▶ _TRY IT_: Among the records below, find the lines with the word "header" and copy them.

== EXERCISE DATA ==

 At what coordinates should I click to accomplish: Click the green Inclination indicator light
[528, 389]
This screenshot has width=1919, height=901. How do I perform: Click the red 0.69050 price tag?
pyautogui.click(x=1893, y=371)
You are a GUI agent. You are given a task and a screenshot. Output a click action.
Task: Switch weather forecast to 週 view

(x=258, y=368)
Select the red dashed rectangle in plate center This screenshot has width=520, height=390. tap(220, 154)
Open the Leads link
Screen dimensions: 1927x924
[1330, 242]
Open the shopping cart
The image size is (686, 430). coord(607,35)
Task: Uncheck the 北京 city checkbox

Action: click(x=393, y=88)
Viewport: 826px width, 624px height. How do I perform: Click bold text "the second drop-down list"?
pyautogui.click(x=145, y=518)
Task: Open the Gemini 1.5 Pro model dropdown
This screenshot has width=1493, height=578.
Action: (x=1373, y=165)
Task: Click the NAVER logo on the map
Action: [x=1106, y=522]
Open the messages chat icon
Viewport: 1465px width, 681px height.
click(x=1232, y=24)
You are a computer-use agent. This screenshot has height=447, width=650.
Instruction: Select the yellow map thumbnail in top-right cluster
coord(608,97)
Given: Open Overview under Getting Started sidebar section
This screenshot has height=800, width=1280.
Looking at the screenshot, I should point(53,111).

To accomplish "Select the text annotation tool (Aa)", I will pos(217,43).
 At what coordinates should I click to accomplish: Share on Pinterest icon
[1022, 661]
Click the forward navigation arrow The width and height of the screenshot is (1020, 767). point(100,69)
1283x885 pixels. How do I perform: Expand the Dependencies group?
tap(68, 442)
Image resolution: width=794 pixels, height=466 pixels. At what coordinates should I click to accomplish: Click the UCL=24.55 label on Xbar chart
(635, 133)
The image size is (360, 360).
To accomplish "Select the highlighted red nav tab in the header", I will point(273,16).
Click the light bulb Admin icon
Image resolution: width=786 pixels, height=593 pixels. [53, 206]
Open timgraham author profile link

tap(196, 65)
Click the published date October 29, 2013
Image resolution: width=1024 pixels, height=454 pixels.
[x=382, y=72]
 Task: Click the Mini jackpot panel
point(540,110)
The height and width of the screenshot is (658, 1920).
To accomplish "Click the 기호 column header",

===

▶ _ANSWER BOX_:
To accomplish "Select the highlighted red nav tab in the header", I will point(273,16).
To accomplish "Click the 기호 column header",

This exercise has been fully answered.